6 Commits

Author SHA1 Message Date
tiennm99 503d877a94 chore: comment out port mapping in docker-compose
Match word2sim's pattern — port stays unexposed by default; caller
uncomments only if they want to reach the service from the host.
Keeps it network-internal-friendly when run behind a reverse proxy on
the same compose network.
2026-04-23 11:19:12 +07:00
tiennm99 7f8990fd30 fix: allow compose to start without MODEL_URL; defer missing-model error to runtime
The hard ${MODEL_URL:?...} gate made 'docker compose up' fail at config
parsing if no .env existed — container never started, no logs beyond
compose's own error. Now:

- MODEL_URL defaults to empty in compose. The Python loader checks at
  startup and raises a clear FileNotFoundError naming the missing path
  and the two ways to fix it (set MODEL_URL, or mount a local file).
- Document an alternative local-mount flow in README, mirroring
  word2sim's ./vectors.bin pattern.
- Add container_name: phow2sim for easier docker ps / docker logs.
2026-04-23 11:16:16 +07:00
tiennm99 8140b51d3d refactor: remove unused MODEL_VARIANT env var
Was set in Dockerfile/compose/.env/README but never read by the app.
Tokenization is inferred at lookup time by _variant_candidates trying
both spaced and underscore-joined forms.
2026-04-23 11:09:55 +07:00
tiennm99 a1fd486937 refactor: drop Basic auth; require plain-GET MODEL_URL
Simpler contract: operator hosts the zip behind any URL that answers a
plain GET (Nextcloud public share, signed S3/R2 URL, etc.). Any auth is
baked into the URL; the service sends no Authorization headers.
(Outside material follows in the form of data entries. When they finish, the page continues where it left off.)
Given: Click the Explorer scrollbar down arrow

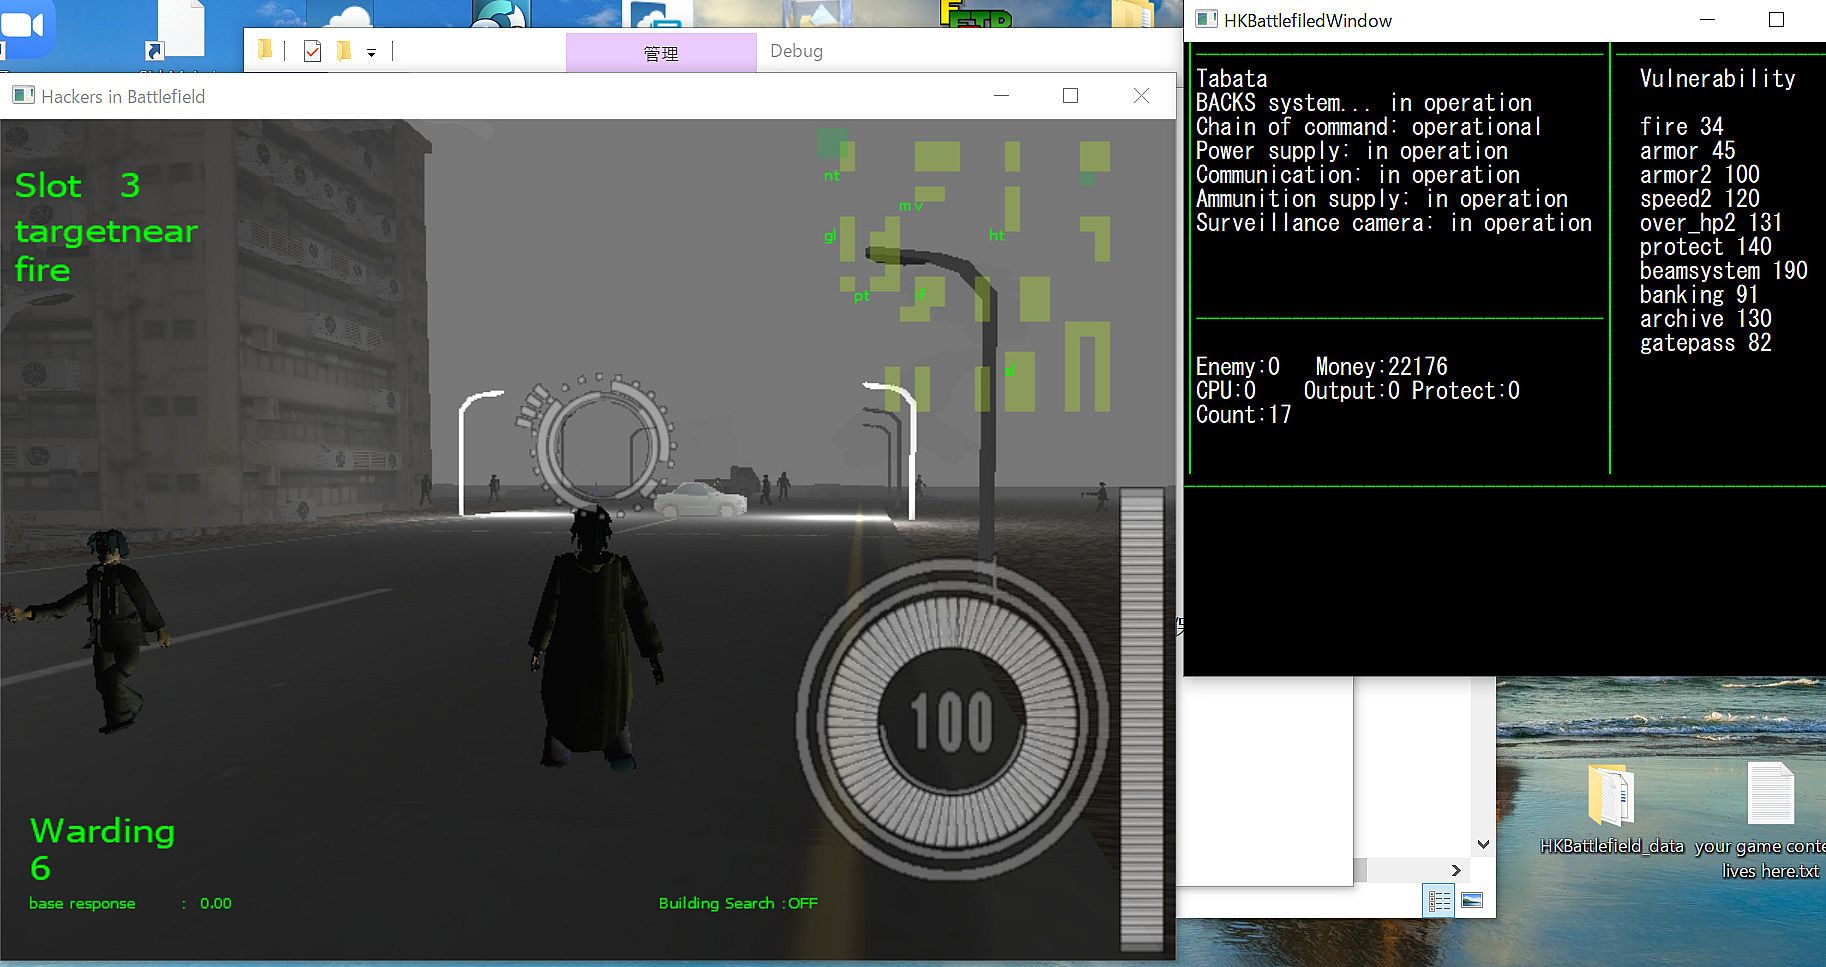Looking at the screenshot, I should pos(1483,844).
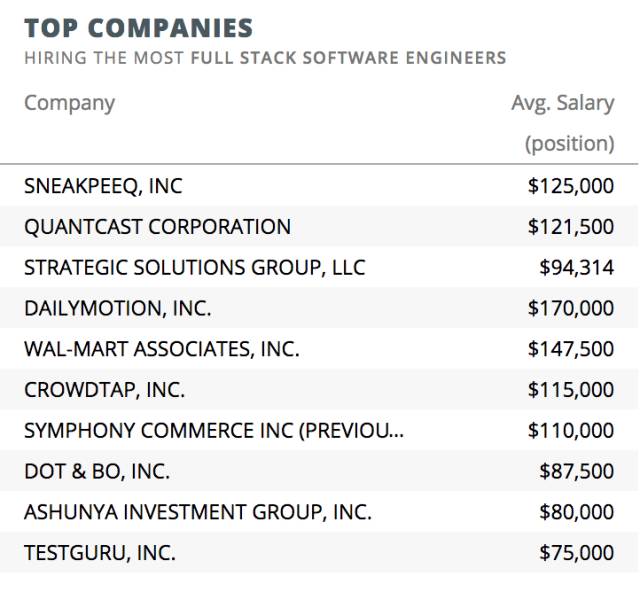Viewport: 640px width, 592px height.
Task: Click the $147,500 Wal-Mart salary figure
Action: coord(570,350)
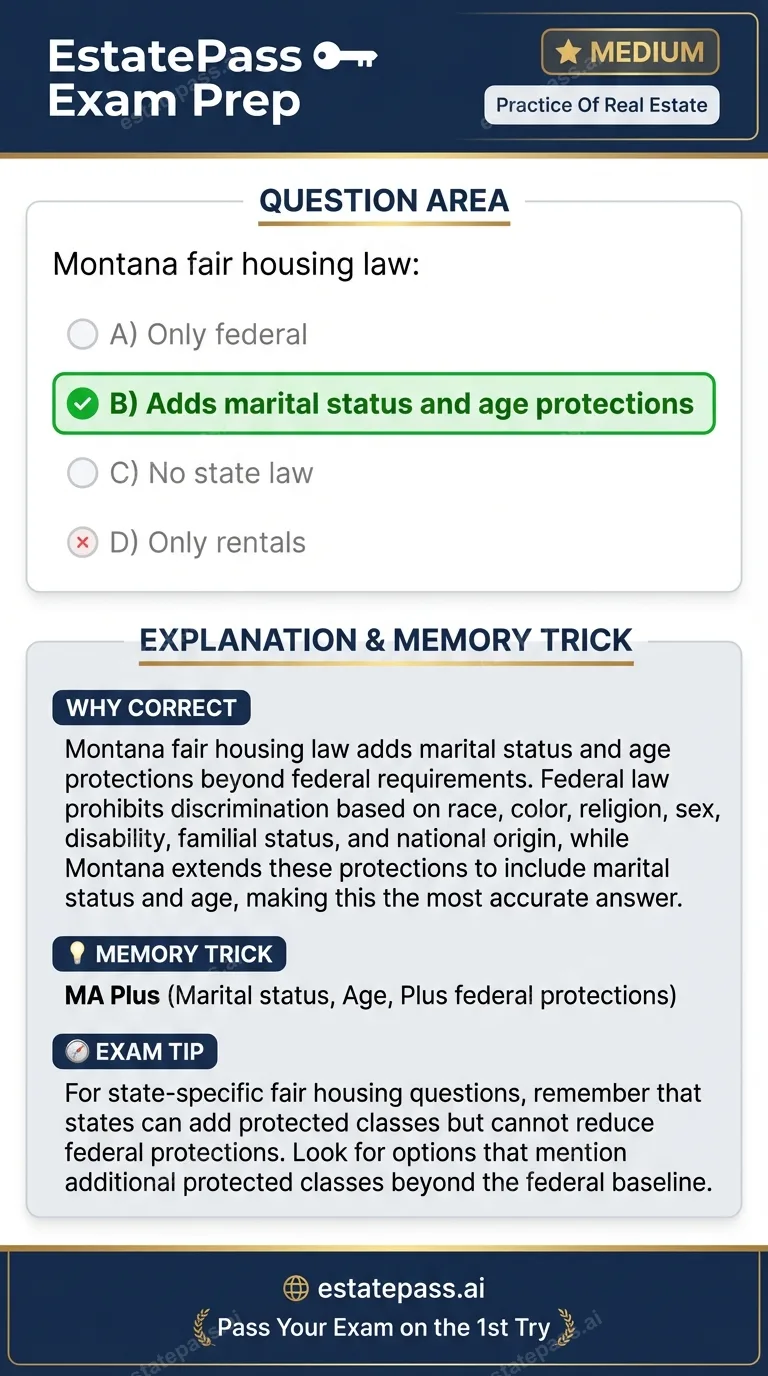Click the lightbulb icon on MEMORY TRICK label

click(76, 953)
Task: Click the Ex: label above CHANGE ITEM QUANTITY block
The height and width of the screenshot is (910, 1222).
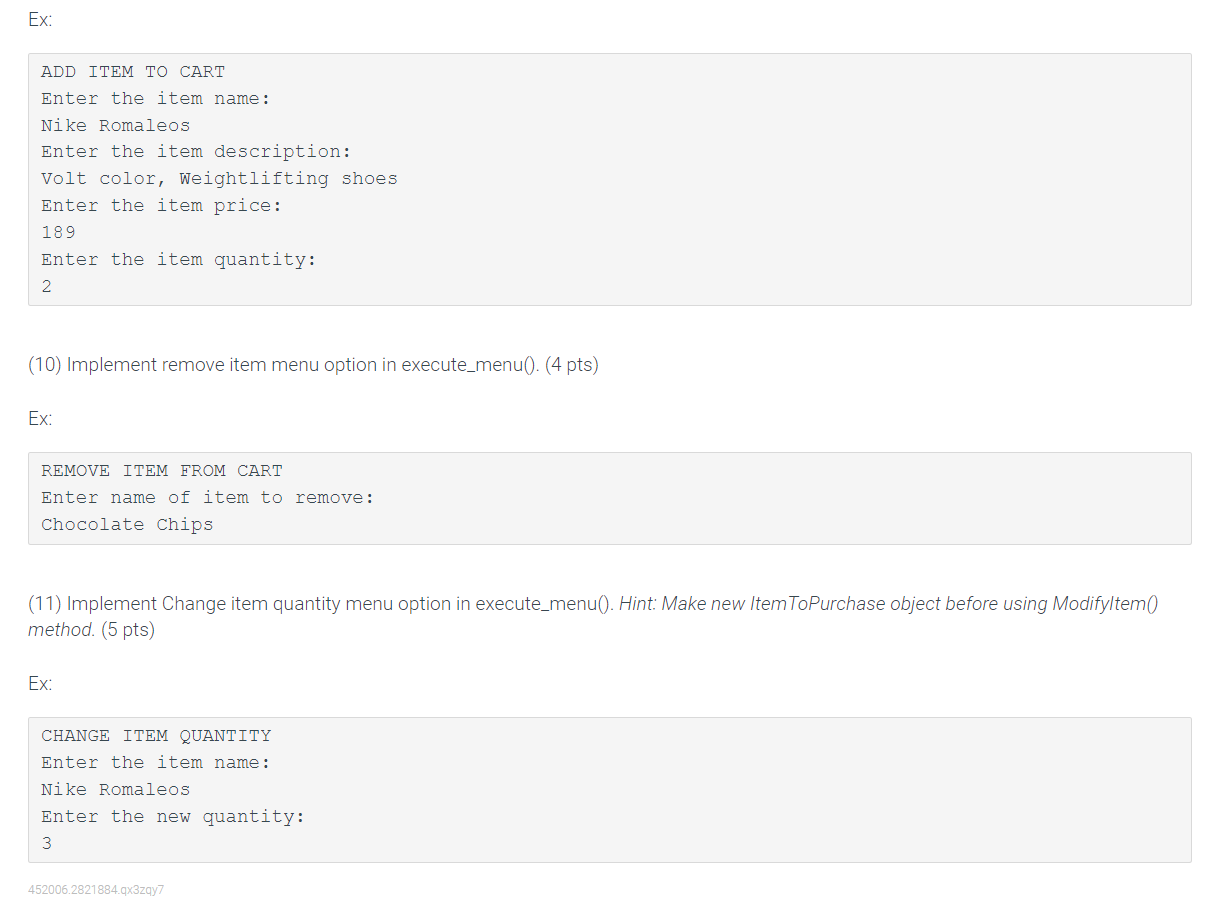Action: coord(40,684)
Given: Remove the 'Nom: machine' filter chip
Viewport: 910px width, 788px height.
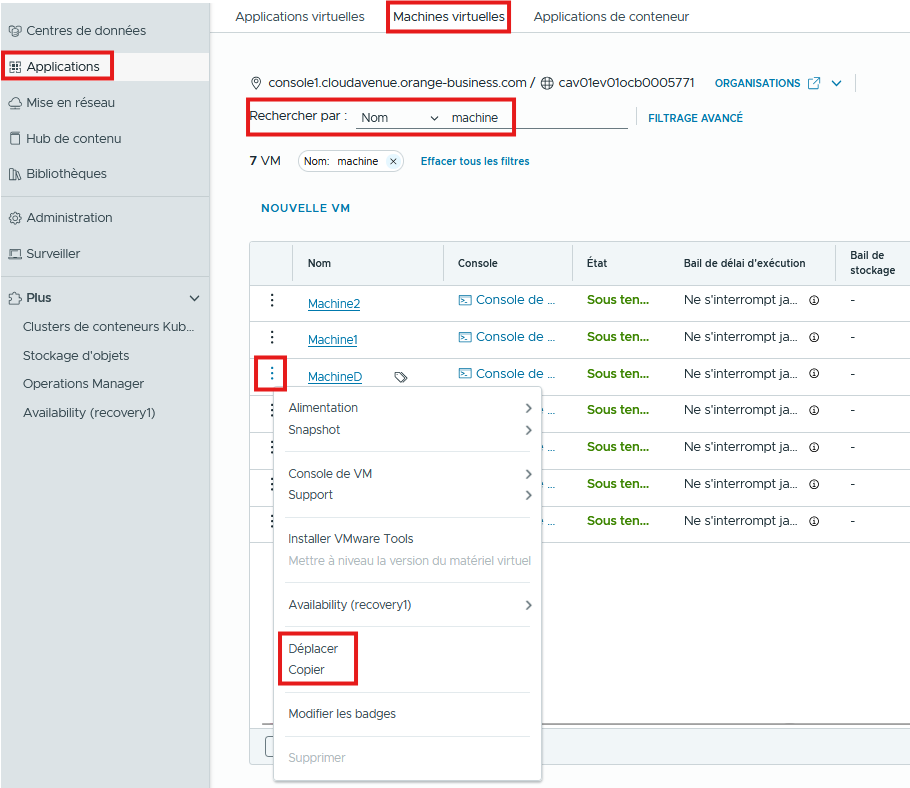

Removes MODEL_DOWNLOAD_USER / MODEL_DOWNLOAD_PASSWORD and their
plumbing. .env.example and README rewritten around the URL-only flow.
2026-04-23 11:07:00 +07:00
tiennm99 6b1b401283 feat: fetch model via Nextcloud WebDAV with Basic auth
The upstream public.vinai.io mirror is dead and PhoW2V's research
license forbids public redistribution, so anonymous auto-download is
no longer viable. Expect a private Nextcloud (WebDAV or password-
protected public share) per deployment.

- Stream downloads in 1MiB chunks (flat RAM for ~1GB zips)
- Basic auth via MODEL_DOWNLOAD_USER / MODEL_DOWNLOAD_PASSWORD
- Drop the broken public.vinai.io default; compose requires MODEL_URL
- Add .env.example with WebDAV and public-share recipes
- Remove scripts/download-phow2v.sh (pointed at the dead mirror)
- README rewritten around the NC workflow; update license caveat
2026-04-23 10:44:33 +07:00
tiennm99 8dd17acd4f feat: initial phow2sim service
Tiny FastAPI service over PhoW2V Vietnamese word vectors. Mirrors
word2sim's endpoint shapes (/similarity /neighbors /vocab /random) so
clients can swap URLs without code changes.

- Auto-downloads VinAI's PhoW2V on first boot, caches binary .bin for ~5x faster restarts
- Viet-aware canonicalizer: exact -> lowercase -> space-to-underscore
- Supports both word (compound) and syllable variants via env
- Unicode-aware random-word filter accepts diacritics, rejects digits/punct
2026-04-23 10:05:50 +07:00